## Directions for this task:
Please output the stretch of records from the line containing "Image resolution: width=788" through the line containing "Choose radio button C for Yo-yo" as a numbered list, leaving out blank lines.

Begin Exercise materials

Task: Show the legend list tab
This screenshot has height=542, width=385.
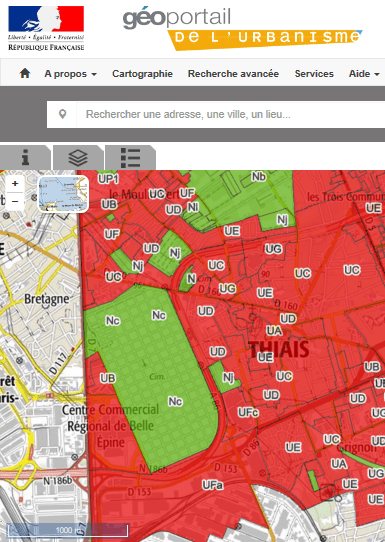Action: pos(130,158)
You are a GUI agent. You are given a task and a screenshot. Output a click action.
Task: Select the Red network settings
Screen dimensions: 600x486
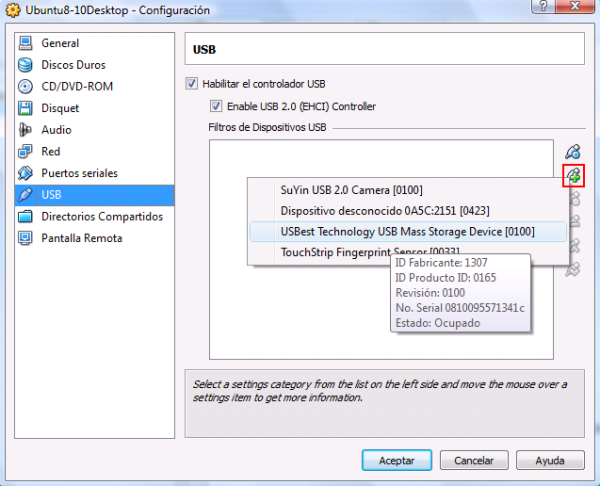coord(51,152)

End Exercise materials
Begin Exercise materials

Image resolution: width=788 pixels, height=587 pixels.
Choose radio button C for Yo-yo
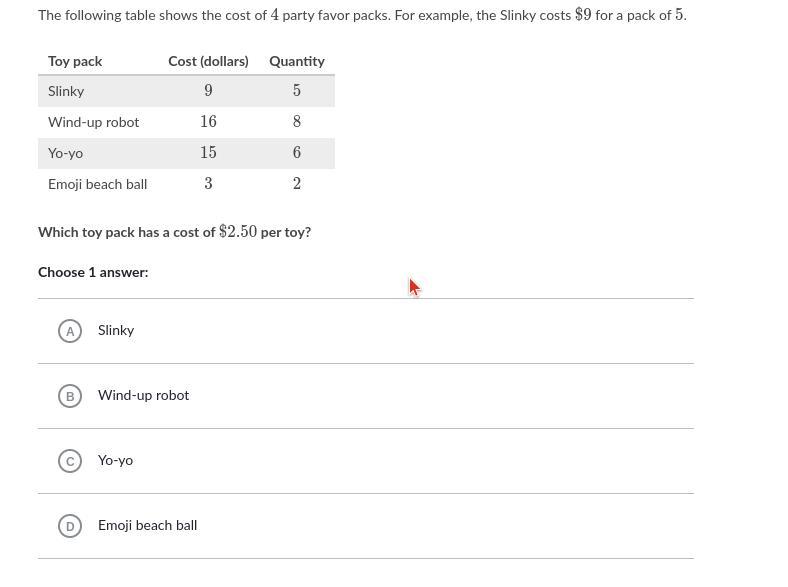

End Exercise materials

## Complete output:
1. Image resolution: width=788 pixels, height=587 pixels.
2. Choose radio button C for Yo-yo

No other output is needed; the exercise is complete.